Alma inicia de nuevo la marcha. Greta la sigue dando un par de pasos rápidos hasta colocarse a su altura. Suben las escaleras mecánicas hasta la última planta. Allí se encuentran las franquicias de las cadenas de restaurantes de comida rápida, hamburgueserías, chinos familiares, rodillos de carne turca, pinchos, bocadillos y pollo frito al estilo del Medio Oeste americano. Traspasan las puertas acristaladas que dan a una de las terrazas de la última planta y un viento frío les azota en la cara.
—Ahí siguen con lo mismo —dice Greta con expresión entre compasiva y cansada.
En los bancos de duro cemento, bajo pérgolas de madera que parecen esqueletos de construcciones abandonadas, rodeados de grandes macetas ornamentales donde deberían crecer plantas, pero donde apenas hay algún rastro de vida, se encuentra un grupo de chicos y chicas más o menos de su edad. Una de esas chicas es Natacha, Nata, el tercer lado del triángulo societario que se forma con Alma y Greta.

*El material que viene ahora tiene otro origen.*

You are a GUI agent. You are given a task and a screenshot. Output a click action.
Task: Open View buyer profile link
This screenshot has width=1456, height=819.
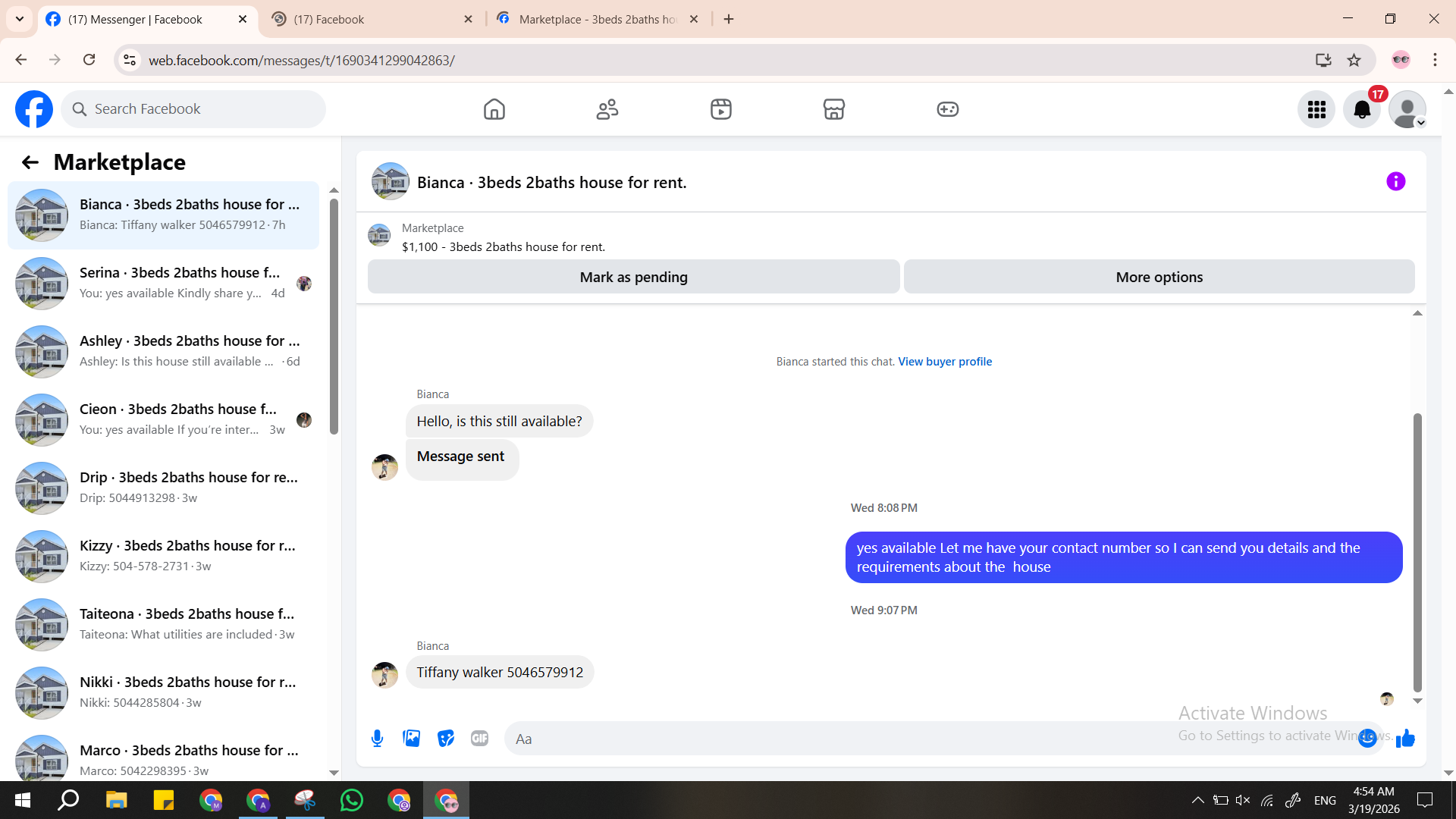tap(945, 362)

En ese momento Nata sostiene una gran discusión con su novio Alberto. Alberto tiene también diecisiete años y estudia segundo de bachillerato en su instituto. Comparte aula con Alma y Nata. A Alma no le cae bien Alberto. Greta le define como un psicópata narcisista con niveles demasiado altos de testosterona y un concepto muy antiguo sobre los géneros y el papel de los hombres y las mujeres en la vida.
—Lo mismo se lo han explicado mal.
—Lo mismo solo es tonto.
Alma se come a Alberto por Nata, pero lo cierto es que desde que salen juntos ellas se han distanciado. Nata es la única amiga que tiene en el instituto, la única persona con la que puede hablar, pero a veces se da cuenta de que, en los cambios de clase o en el descanso de media mañana, está con ella por compromiso. Alma nota que preferiría estar sentada sobre las rodillas de Alberto, comiéndose la boca y haciendo planes para el fin de semana. Unos planes que a veces no se cumplen y que dan origen a discusiones como las que tienen justo en ese momento.

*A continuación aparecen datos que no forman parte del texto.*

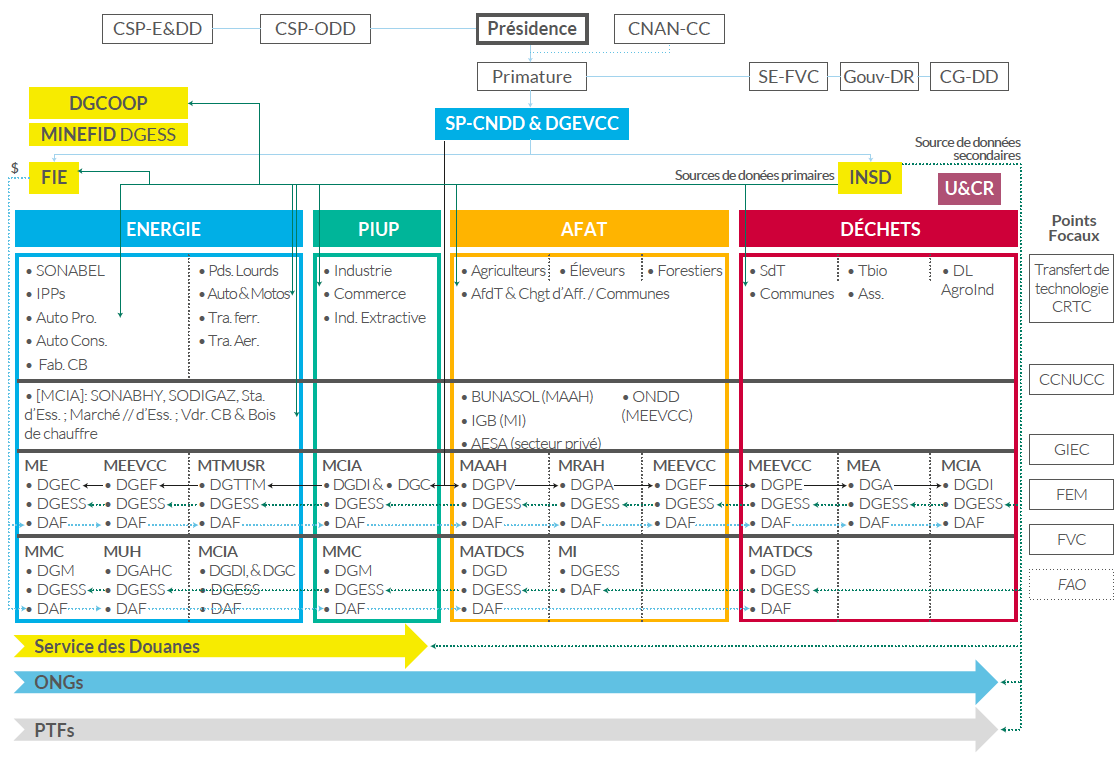Click the CNAN-CC box
Image resolution: width=1118 pixels, height=758 pixels.
pos(669,29)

—Te dije que había quedado con estos. Joder, Nata, es un partido importante, nos jugamos la temporada.
—Dime qué puto partido no es importante. Siempre os estáis jugando algo importante. No entiendo cómo todo puede ser tan importante.

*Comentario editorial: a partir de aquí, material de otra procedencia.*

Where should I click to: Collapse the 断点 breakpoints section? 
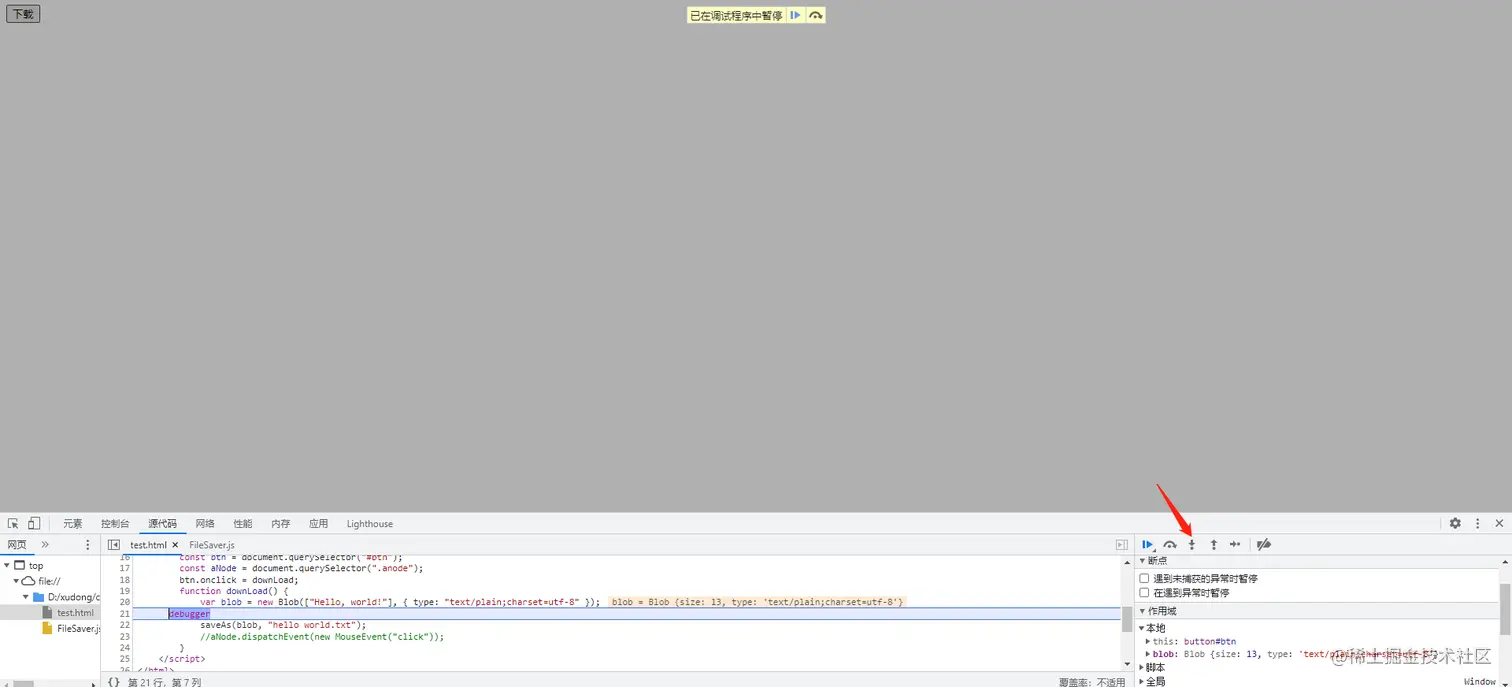click(x=1142, y=560)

A Alma le parece estar escuchando una imitación de una de las discusiones matrimoniales de los padres de Nata. Nata interpreta el papel de su madre y Alberto el de su padre. Reproducen el mismo modelo estándar. Padre centrado en su carrera casado con una mujer con un empleo a jornada completa que se multiplica para hacer de esposa y madre. Una supermujer que cae rendida en la cama cada noche, pero que no puede dormir si no se ha bebido un par de copas de vino blanco y se ha tomado un ansiolítico. Y Nata juega a eso mismo con su novio. Alma sabe que Nata protestará, se quejará, amenazará, gritará y todo lo demás, pero al final Alberto se irá a ver el partido con sus amigos. Y entonces cuando se queden a solas Nata les dirá algo así como:
—Ya me lo cobraré de otra manera.
Es la misma frase que le diría la madre de Natacha a sus compañeras de trabajo o a las vecinas con las que juega al pádel los sábados por la mañana. Quizá el plan de Natacha para el fin de semana era espantoso, una basura, Alma no lo duda, pero le da pena que tenga que hacer ese comentario, exhibiendo como una victoria algo que, sin duda, no lo es. Si es que en ese terreno se puede ganar algo de alguna manera.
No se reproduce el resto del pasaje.